■ Exercise prompt
Print nothing except the lines of the listing below from the line with "motion problems (692, 1105)" to the line with "[Back to top] (721, 2188)", each exactly as written, both ends included.

■ Extracted entries
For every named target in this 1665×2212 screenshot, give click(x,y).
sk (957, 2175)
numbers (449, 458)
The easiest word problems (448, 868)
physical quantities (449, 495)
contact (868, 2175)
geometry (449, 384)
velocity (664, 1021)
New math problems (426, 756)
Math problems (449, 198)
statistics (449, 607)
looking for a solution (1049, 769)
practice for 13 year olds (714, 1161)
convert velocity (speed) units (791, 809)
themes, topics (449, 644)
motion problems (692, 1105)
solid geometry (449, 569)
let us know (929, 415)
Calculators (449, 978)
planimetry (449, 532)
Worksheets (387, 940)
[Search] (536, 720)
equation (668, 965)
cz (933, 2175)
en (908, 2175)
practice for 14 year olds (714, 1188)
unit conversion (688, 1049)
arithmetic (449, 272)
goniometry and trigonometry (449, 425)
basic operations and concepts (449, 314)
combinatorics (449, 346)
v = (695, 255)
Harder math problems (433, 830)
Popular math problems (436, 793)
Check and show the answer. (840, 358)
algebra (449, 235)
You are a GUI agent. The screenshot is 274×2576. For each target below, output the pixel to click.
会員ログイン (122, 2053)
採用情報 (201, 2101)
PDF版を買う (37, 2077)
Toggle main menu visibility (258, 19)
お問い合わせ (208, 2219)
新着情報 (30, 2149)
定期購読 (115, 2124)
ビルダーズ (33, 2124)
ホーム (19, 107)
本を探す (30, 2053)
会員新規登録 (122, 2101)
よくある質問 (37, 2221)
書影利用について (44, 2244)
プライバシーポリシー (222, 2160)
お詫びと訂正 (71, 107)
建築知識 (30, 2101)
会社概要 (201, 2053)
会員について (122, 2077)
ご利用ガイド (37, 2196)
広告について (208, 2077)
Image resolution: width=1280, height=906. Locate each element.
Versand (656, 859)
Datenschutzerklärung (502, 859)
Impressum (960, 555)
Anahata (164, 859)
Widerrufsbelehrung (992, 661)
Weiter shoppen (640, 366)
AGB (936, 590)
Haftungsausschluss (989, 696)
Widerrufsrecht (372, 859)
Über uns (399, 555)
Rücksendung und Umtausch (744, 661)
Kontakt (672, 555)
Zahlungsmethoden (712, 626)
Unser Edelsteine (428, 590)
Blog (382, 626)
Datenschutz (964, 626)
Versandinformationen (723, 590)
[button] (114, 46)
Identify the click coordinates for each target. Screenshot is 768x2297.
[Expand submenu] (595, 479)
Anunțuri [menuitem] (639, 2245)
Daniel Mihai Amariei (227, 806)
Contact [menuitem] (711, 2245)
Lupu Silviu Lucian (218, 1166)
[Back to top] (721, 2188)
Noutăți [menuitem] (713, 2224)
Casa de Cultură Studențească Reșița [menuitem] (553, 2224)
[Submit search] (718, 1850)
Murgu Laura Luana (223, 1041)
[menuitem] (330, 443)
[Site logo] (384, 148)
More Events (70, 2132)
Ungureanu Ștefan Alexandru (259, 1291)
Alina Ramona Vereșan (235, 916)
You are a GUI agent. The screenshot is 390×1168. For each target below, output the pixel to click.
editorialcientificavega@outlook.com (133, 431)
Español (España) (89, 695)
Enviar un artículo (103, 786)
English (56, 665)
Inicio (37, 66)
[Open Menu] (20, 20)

■ The answer
motion problems (692, 1105)
solid geometry (449, 569)
let us know (929, 415)
Calculators (449, 978)
planimetry (449, 532)
Worksheets (387, 940)
[Search] (536, 720)
equation (668, 965)
cz (933, 2175)
en (908, 2175)
practice for 14 year olds (714, 1188)
unit conversion (688, 1049)
arithmetic (449, 272)
goniometry and trigonometry (449, 425)
basic operations and concepts (449, 314)
combinatorics (449, 346)
v = (695, 255)
Harder math problems (433, 830)
Popular math problems (436, 793)
Check and show the answer. (840, 358)
algebra (449, 235)
You are a GUI agent. The screenshot is 274×2576. For each target below, output the pixel to click.
会員ログイン (122, 2053)
採用情報 (201, 2101)
PDF版を買う (37, 2077)
Toggle main menu visibility (258, 19)
お問い合わせ (208, 2219)
新着情報 (30, 2149)
定期購読 (115, 2124)
ビルダーズ (33, 2124)
ホーム (19, 107)
本を探す (30, 2053)
会員新規登録 (122, 2101)
よくある質問 (37, 2221)
書影利用について (44, 2244)
プライバシーポリシー (222, 2160)
お詫びと訂正 (71, 107)
建築知識 (30, 2101)
会社概要 (201, 2053)
会員について (122, 2077)
ご利用ガイド (37, 2196)
広告について (208, 2077)
Image resolution: width=1280, height=906. Locate each element.
Versand (656, 859)
Datenschutzerklärung (502, 859)
Impressum (960, 555)
Anahata (164, 859)
Widerrufsbelehrung (992, 661)
Weiter shoppen (640, 366)
AGB (936, 590)
Haftungsausschluss (989, 696)
Widerrufsrecht (372, 859)
Über uns (399, 555)
Rücksendung und Umtausch (744, 661)
Kontakt (672, 555)
Zahlungsmethoden (712, 626)
Unser Edelsteine (428, 590)
Blog (382, 626)
Datenschutz (964, 626)
Versandinformationen (723, 590)
[button] (114, 46)
Identify the click coordinates for each target. Screenshot is 768x2297.
[Expand submenu] (595, 479)
Anunțuri [menuitem] (639, 2245)
Daniel Mihai Amariei (227, 806)
Contact [menuitem] (711, 2245)
Lupu Silviu Lucian (218, 1166)
[Back to top] (721, 2188)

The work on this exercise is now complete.